Moving away from food, the club also strives to be as eco-friendly in as many ways as possible. Plans for a new stadium, Eco Park, are in the works, and it’d be a first in the world of sport let alone football — a 5,000-capacity stadium made almost entirely of wood.
But The New Lawn is also built green. The grounds, which the club has occupied since 2006, are certainly ahead of the curve, with a multitude of environmentally conscious features that greatly reduces its carbon footprint.
Such aspects include the organic playing pitch, free from pesticides and herbicides. The playing surface is manicured by a GPS-directed solar powered lawnmower. Any rainwater that soaks beneath the pitch is collected and used for irrigation, which in turn saves having to tap into the main water supply.
Not to mention the whole club is powered both by solar panels and green energy from Ecotricity, an electric company owned by club chairman Dale Vince. For the fans there are also charging points for electric vehicles, which encourages sustainable transportation.
All of the above led to FIFA giving FGR the title of “the greenest football club in the world” in 2017.
With striking designs and unique patterns, Forest Green Rovers’ kits fit the club’s ethos from their color scheme to the materials they’re made out of. The team partnered with up-and-coming British Sportswear brand PlayerLayer, selected for their Ecolayers line of jerseys that use renewable materials including bamboo charcoal, organic cotton, and recycled polyester.
Naturally, the main color of the home kit is green, and Kaizer Chiefs-esque stripes give it an eye-catching flair. The away is a more subdued charcoal grey, but it maintains the electric green accents that prove to be a pleasing contrast.
This season’s third kit is a bespoke one-off design in partnership with marine wildlife conservation organization Sea Shepard. Worn in cup games, proceeds from sales directly benefit Sea Shepard, which has a close place in Vince’s heart.
FGR saw a historic promotion following the 2016-17 season, which brought them into the English Football League for the first time in their 130-plus year existence. They made the League Two playoffs last season, yet fell short in the semifinals thus keeping them in the fourth tier of English football.

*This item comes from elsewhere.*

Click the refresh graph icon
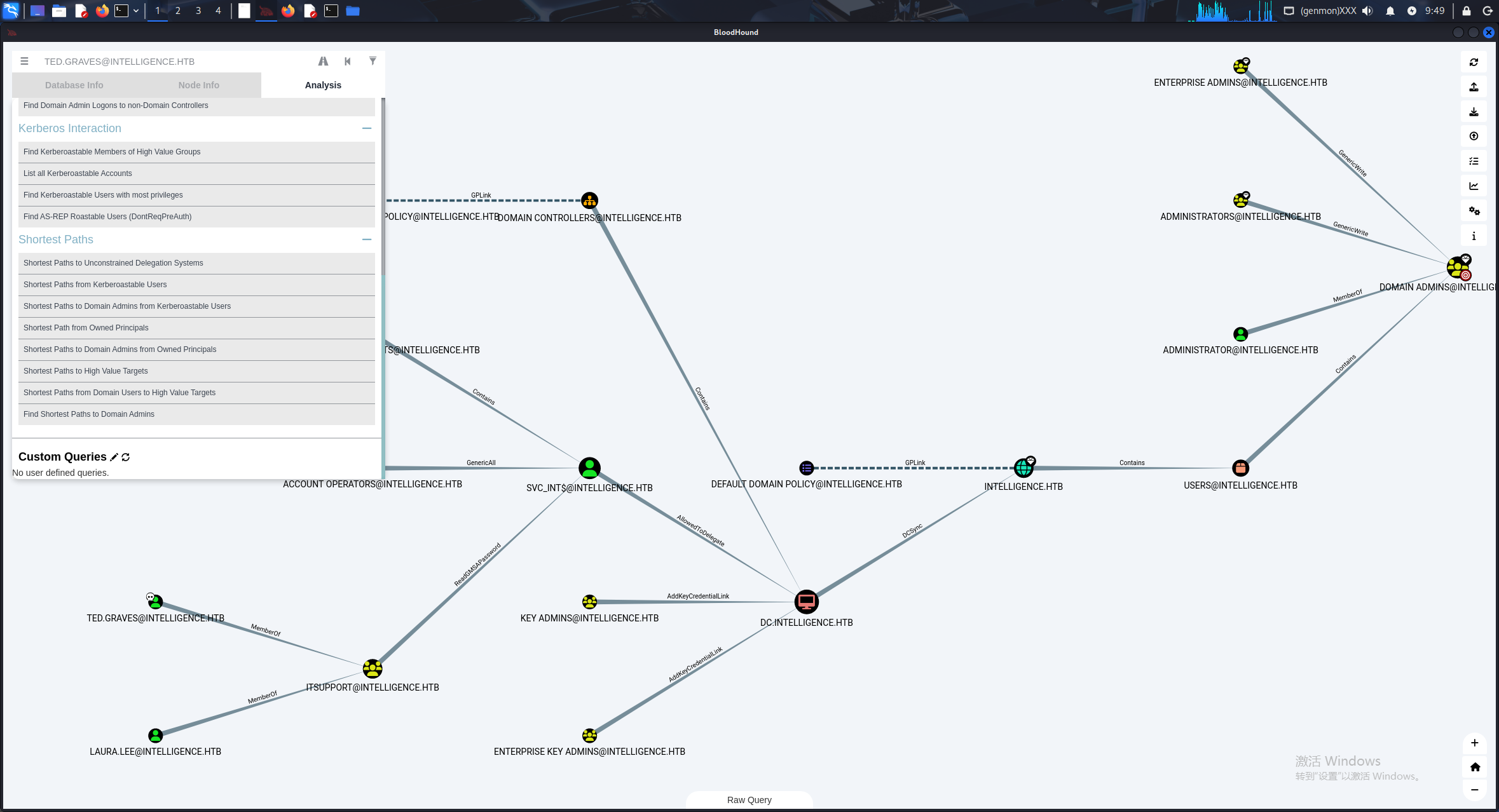 1474,62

The Rovers had a fantastic start to this year’s campaign, but they foundered a bit midseason and currently sit in 11th place as play is suspended due to coronavirus outbreak concerns. If and when the season resumes, the playoffs are still very much a possibility, with everything quite tightly contested in League Two.
The fourth-division football club claims to have reached an audience of over 2 billion people since being recognized as vegan, and they continue to spread the message of the benefits a plant-based diet has on both a person’s and the planet’s health. Regardless of their place in the English football pyramid, they have captured the hearts of many for their innovation and consideration for the planet, so it’s really not difficult for the club to win over any vegan football fans, myself included.
The tiny Gloucestershire club has created a link between football and environmentalism, and hopefully the new Eco Park will inspire many other teams to follow in their footsteps. People must be sick of hearing it, but it’s because it’s kind of true — the future is vegan after all.